La parole de Rio Tinto
En 2007, le géant minier Rio achetait Alcan. À l’époque, le gouvernement du Québec nous assurait que des conditions strictes seraient imposées à l’acheteur. L’entreprise devait s’engager à maintenir ses investissements et à conserver des emplois. Elle devait aussi maintenir son siège social à Montréal… Comme quoi il fallait nous méfier des apparences!
UN FAUX SIÈGE SOCIAL
Rio Tinto promettait d’investir de 50 à 60 millions pour rénover son siège social. On a appris lundi à quel point ce n’était que de la poudre aux yeux. Lors du déménagement, jusqu’à 170 postes y disparaîtront. Ce sont 20 % des employés.
Le maintien d’un siège social montréalais n’était qu’une maigre compensation pour le Québec. Tous savaient que les décisions importantes seraient désormais prises à Londres et à Melbourne. Et que, éventuellement, le développement économique du Québec ne compterait plus dans l’équation. C’est aujourd’hui chose faite.
Rio Tinto fait même disparaître le nom «Alcan» de sa filiale. Elle fait ainsi disparaître plus d’un siècle d’histoire industrielle au Québec. J’ose espérer que les quelques gestionnaires québécois de l’entreprise s’y sont opposés. S’ils l’ont fait, on voit combien peu ils pèsent dans l’entreprise. Il y a là de quoi faire réfléchir ceux qui se contentent d’entendre que Le Cirque du Soleil gardera son siège social chez nous. Ou qui accepteraient la vente de SNC-Lavalin à condition d’y garder quelques emplois de «gratte-papiers» à Montréal.
UN BON DEAL AVEC QUÉBEC
Au départ, plusieurs aimaient croire que Rio Tinto serait un bon citoyen corporatif. Il s’était engagé auprès du gouvernement du Québec à maintenir les emplois et à réinvestir dans ses installations. Au total, 2500 emplois au Saguenay−Lac-Saint-Jean en dépendaient. Sauf qu’en 2007, le prix de l’aluminium était à 2800 $ US la tonne et Rio Tinto n’entrevoyait pas de bonnes raisons de mettre la clé sous la porte de ses usines québécoises.
On a appris un peu plus tard à quel point Rio Tinto s’était négocié un bon
deal. Son entente avec le gouvernement du Québec lui aurait permis de ne pas remplir ses obligations si le prix de l’aluminium descendait sous la barre des 1800 $ US pendant assez longtemps.

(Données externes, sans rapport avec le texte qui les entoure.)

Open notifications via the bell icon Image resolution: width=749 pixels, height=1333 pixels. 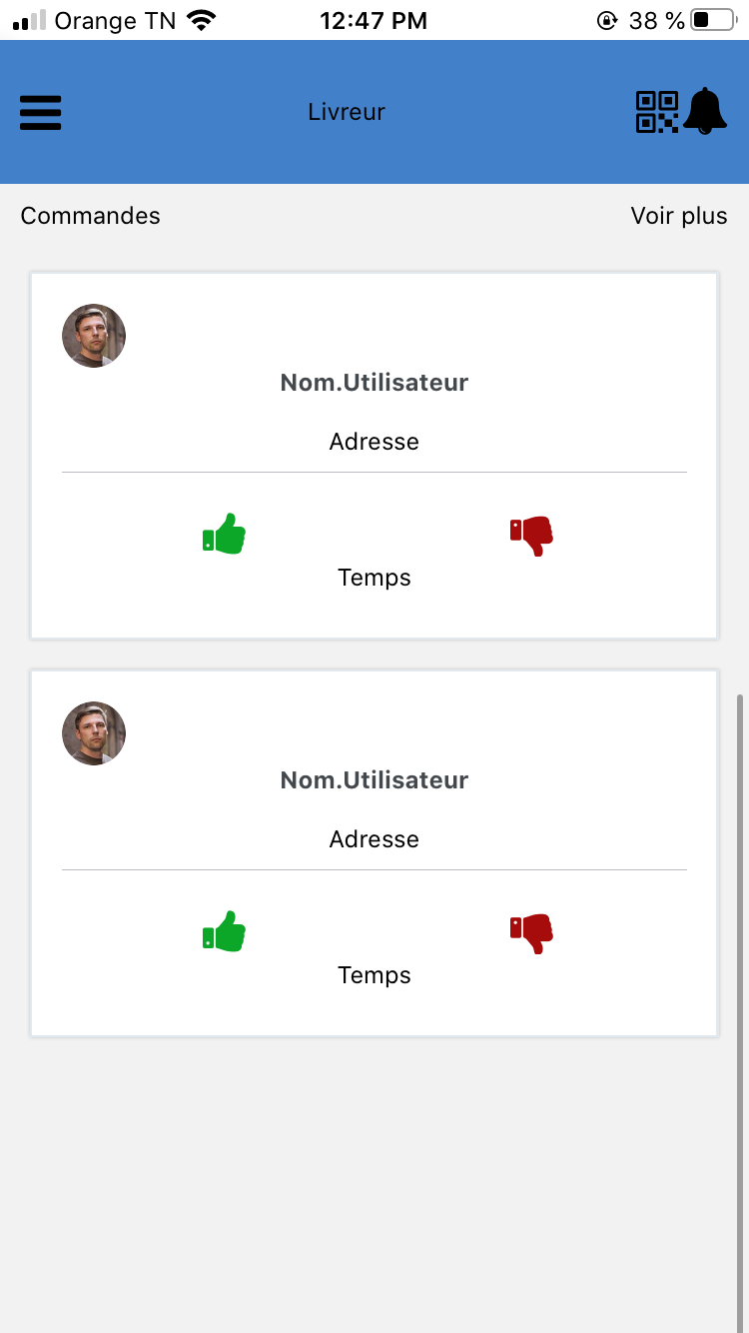click(707, 112)
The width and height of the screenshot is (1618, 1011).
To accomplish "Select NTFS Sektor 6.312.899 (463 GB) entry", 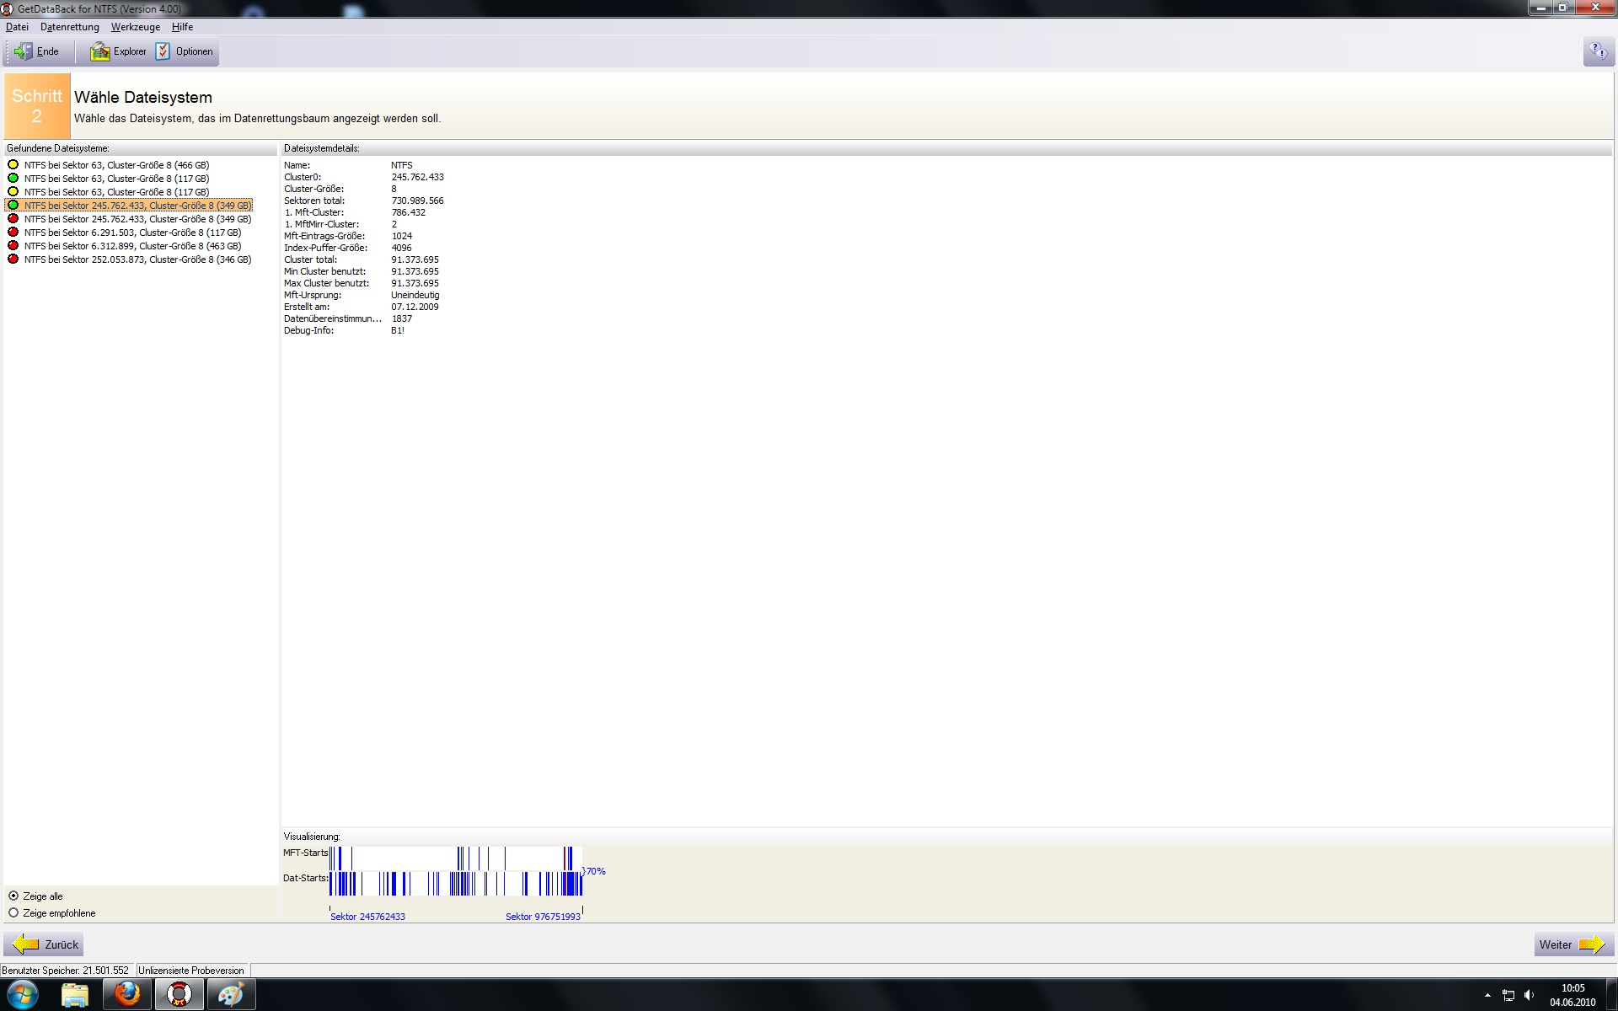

Il n’en fallait pas plus pour qu’on ferme l’usine de Shawinigan. Ou qu’on fasse disparaître 1100 emplois à Beauharnois. Encore tout récemment, l’entreprise menaçait finalement de s’en prendre à la seule usine de transformation de bauxite en Amérique du Nord, celle de Jonquière. On se demande si ce n’est pas pour obtenir des traitements de faveur des gouvernements.
PROTÉGER NOS FLEURONS
Si, au moins, le gouvernement du Québec s’était tenu debout, les conséquences de la vente d’Alcan auraient peut-être été moins graves. Mais on a laissé aller. Et pendant que Rio Tinto fermait des usines ici, le gouvernement fédéral s’impliquait à plein pour empêcher que Potash Corp, joyau économique de la Saskatchewan, ne passe dans des mains étrangères.
Un tel interventionnisme n’est pas du nationalisme mal placé. Ceux qui veulent acquérir nos fleurons sont souvent soutenus par leurs gouvernements respectifs ou bénéficient des paradis fiscaux. Les Québécois ont alors besoin de leur gouvernement pour rétablir l’équilibre des forces. Malheureusement, pour Alcan, il a abdiqué.